* _Exercise description_:
Note each line in the data below that holds "Choose", and copy it.

* _Extracted material_:
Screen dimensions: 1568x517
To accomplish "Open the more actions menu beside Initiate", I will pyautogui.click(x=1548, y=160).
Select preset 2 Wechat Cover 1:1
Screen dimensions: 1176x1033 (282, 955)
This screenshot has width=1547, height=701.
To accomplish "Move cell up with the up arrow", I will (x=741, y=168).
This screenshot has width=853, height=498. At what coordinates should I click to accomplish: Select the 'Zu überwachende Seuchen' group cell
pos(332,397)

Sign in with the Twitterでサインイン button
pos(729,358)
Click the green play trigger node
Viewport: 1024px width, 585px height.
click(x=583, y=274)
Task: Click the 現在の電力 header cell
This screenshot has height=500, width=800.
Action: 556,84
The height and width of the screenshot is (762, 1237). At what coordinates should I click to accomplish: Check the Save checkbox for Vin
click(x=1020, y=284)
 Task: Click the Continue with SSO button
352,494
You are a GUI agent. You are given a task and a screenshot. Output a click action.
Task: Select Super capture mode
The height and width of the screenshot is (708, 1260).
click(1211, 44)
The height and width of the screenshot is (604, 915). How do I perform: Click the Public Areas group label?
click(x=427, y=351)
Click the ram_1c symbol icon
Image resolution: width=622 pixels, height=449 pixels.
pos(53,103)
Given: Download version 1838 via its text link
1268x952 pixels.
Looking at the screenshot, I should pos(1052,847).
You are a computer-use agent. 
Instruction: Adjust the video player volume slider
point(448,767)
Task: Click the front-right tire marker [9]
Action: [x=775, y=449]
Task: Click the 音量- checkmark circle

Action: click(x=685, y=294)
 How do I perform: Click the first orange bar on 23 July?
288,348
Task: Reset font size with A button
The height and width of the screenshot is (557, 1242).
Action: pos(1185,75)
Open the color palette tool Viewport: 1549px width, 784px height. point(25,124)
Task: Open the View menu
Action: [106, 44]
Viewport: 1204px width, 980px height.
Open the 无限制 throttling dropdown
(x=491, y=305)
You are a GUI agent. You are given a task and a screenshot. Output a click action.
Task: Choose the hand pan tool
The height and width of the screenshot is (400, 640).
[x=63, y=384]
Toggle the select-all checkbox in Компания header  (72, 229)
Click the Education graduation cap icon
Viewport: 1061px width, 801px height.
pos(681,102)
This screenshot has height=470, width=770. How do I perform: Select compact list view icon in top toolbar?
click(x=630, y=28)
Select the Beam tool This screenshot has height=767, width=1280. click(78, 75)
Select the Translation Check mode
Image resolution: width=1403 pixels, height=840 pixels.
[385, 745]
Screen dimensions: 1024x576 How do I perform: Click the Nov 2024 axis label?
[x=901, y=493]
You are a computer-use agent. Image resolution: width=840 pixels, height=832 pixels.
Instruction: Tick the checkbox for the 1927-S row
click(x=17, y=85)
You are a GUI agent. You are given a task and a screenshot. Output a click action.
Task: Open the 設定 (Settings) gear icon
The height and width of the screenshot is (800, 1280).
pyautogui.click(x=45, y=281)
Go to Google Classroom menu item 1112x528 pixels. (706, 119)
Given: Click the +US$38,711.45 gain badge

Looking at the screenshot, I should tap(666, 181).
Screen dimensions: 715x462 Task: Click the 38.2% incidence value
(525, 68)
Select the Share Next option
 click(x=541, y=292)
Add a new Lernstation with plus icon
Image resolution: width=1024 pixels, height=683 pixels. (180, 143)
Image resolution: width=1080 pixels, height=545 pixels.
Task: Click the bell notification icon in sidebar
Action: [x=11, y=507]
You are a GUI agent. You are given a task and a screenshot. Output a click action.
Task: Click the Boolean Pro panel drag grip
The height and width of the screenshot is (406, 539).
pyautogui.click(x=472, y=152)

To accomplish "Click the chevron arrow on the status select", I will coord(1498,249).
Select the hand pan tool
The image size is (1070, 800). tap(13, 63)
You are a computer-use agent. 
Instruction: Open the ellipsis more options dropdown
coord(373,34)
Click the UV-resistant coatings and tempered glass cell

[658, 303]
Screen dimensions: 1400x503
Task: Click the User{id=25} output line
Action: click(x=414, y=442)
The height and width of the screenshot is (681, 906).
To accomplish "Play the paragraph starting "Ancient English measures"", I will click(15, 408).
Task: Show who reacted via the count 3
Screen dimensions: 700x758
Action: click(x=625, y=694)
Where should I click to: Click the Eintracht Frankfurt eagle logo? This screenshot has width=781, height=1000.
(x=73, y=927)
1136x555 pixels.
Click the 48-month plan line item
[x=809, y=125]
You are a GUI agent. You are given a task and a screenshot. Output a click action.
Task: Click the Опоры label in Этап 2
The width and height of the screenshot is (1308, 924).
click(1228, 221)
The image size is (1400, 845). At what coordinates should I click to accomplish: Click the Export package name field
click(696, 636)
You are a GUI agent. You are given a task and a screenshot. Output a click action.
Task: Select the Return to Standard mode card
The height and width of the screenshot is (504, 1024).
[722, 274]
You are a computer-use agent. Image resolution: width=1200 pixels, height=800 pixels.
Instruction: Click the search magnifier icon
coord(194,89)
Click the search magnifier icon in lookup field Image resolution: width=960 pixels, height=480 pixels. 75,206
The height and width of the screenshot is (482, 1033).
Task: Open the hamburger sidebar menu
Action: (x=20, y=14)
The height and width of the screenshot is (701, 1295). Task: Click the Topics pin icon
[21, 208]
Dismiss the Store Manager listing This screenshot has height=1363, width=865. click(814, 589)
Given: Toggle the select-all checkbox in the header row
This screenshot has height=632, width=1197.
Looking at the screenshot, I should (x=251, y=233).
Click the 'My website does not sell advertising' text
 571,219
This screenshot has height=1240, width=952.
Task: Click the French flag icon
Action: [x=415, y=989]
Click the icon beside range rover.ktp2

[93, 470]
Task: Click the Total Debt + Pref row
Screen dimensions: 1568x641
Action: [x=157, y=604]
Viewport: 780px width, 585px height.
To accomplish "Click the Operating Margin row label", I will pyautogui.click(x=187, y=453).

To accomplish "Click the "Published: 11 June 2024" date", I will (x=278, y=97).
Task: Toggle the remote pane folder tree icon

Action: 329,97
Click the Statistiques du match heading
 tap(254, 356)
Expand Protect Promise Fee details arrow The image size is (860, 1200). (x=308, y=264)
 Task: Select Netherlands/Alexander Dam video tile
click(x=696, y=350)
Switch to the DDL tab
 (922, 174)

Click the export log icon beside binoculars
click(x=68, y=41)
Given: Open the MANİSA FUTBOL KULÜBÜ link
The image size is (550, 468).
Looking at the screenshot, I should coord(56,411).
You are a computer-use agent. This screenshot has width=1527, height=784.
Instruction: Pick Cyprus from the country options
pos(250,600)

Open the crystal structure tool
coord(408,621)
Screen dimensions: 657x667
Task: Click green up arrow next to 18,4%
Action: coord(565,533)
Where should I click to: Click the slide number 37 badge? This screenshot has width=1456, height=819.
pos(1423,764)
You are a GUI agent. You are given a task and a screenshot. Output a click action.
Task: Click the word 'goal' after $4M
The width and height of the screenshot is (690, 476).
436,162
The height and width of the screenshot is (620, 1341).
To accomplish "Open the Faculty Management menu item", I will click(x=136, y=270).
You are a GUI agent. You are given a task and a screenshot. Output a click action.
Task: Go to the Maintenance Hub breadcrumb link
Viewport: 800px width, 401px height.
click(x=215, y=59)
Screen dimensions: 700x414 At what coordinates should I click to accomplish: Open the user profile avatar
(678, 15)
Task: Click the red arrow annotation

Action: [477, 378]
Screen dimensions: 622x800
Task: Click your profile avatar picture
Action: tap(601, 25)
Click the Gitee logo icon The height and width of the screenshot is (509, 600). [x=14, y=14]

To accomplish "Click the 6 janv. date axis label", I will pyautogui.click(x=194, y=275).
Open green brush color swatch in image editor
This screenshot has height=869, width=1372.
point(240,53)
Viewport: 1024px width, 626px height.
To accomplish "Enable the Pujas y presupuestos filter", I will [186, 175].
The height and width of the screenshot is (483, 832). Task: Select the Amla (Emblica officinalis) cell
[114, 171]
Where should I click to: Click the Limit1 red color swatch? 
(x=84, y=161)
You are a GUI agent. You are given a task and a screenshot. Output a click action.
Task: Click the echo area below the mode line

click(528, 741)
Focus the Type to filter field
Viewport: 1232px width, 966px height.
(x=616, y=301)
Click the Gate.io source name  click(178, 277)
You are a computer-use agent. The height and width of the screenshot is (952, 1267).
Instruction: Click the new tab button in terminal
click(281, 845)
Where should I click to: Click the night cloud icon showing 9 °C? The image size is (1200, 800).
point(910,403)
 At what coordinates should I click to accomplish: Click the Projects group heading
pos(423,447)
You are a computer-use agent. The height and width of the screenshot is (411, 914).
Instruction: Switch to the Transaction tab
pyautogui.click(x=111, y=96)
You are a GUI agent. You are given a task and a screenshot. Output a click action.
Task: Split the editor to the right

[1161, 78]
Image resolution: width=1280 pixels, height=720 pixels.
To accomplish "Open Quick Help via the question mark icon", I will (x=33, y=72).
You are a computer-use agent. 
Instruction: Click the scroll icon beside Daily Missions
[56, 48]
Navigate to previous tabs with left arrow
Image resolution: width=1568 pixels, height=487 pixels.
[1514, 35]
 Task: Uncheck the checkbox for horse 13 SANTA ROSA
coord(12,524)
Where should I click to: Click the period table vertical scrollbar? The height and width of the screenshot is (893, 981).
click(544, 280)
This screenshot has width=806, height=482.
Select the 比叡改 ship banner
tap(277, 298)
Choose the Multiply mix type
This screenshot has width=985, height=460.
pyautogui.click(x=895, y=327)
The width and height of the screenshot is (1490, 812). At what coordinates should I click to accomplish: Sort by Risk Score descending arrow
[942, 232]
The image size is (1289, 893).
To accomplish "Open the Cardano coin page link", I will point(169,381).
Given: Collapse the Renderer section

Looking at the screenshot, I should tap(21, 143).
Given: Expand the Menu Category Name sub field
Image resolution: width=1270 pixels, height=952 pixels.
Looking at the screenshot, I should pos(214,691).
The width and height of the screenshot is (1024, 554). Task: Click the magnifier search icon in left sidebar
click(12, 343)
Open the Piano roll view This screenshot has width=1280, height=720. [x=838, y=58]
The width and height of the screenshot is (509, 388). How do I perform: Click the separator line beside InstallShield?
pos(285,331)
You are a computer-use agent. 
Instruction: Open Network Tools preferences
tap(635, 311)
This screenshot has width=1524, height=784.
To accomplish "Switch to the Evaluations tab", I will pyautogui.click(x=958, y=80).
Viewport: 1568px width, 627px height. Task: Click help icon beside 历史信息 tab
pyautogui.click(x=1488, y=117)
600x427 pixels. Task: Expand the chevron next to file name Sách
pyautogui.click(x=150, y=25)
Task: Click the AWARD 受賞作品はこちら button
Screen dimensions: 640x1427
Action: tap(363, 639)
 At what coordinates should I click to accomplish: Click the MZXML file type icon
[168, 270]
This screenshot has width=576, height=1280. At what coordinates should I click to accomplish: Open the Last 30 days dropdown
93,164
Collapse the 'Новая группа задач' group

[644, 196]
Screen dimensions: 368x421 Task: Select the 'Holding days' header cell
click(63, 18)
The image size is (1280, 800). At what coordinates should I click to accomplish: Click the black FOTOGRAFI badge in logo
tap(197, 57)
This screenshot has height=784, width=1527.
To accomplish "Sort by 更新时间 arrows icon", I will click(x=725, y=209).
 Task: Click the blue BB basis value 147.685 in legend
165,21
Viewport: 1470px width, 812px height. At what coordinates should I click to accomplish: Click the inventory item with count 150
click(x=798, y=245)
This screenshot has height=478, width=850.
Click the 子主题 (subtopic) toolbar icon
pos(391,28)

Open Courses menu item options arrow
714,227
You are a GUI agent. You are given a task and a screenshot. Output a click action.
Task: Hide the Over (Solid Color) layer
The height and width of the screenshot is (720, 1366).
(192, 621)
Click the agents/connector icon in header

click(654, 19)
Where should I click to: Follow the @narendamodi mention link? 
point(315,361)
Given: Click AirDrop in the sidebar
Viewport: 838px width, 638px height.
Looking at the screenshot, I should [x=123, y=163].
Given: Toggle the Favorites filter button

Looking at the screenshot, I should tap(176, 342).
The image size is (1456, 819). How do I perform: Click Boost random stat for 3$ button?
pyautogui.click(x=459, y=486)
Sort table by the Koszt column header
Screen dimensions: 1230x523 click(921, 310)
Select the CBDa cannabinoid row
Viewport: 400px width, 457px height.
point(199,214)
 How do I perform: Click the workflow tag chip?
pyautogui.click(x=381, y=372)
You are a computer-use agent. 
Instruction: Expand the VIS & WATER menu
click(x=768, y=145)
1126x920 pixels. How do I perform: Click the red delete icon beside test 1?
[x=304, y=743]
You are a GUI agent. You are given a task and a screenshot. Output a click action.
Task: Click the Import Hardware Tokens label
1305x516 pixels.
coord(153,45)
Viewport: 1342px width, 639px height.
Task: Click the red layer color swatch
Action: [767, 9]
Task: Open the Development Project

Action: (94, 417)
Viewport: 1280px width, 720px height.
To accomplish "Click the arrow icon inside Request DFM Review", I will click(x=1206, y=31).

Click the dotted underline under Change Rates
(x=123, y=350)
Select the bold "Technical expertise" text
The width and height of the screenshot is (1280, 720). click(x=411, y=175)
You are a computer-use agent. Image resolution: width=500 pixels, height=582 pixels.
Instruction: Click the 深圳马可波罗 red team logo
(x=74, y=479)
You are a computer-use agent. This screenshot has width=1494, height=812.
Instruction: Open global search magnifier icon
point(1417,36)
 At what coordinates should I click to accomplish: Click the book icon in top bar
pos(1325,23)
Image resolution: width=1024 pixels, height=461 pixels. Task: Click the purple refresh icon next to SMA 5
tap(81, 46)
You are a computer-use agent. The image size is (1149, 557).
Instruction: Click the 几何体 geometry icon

* _Exercise answer_:
Task: Choose the hand pan tool
Choose the Multiply mix type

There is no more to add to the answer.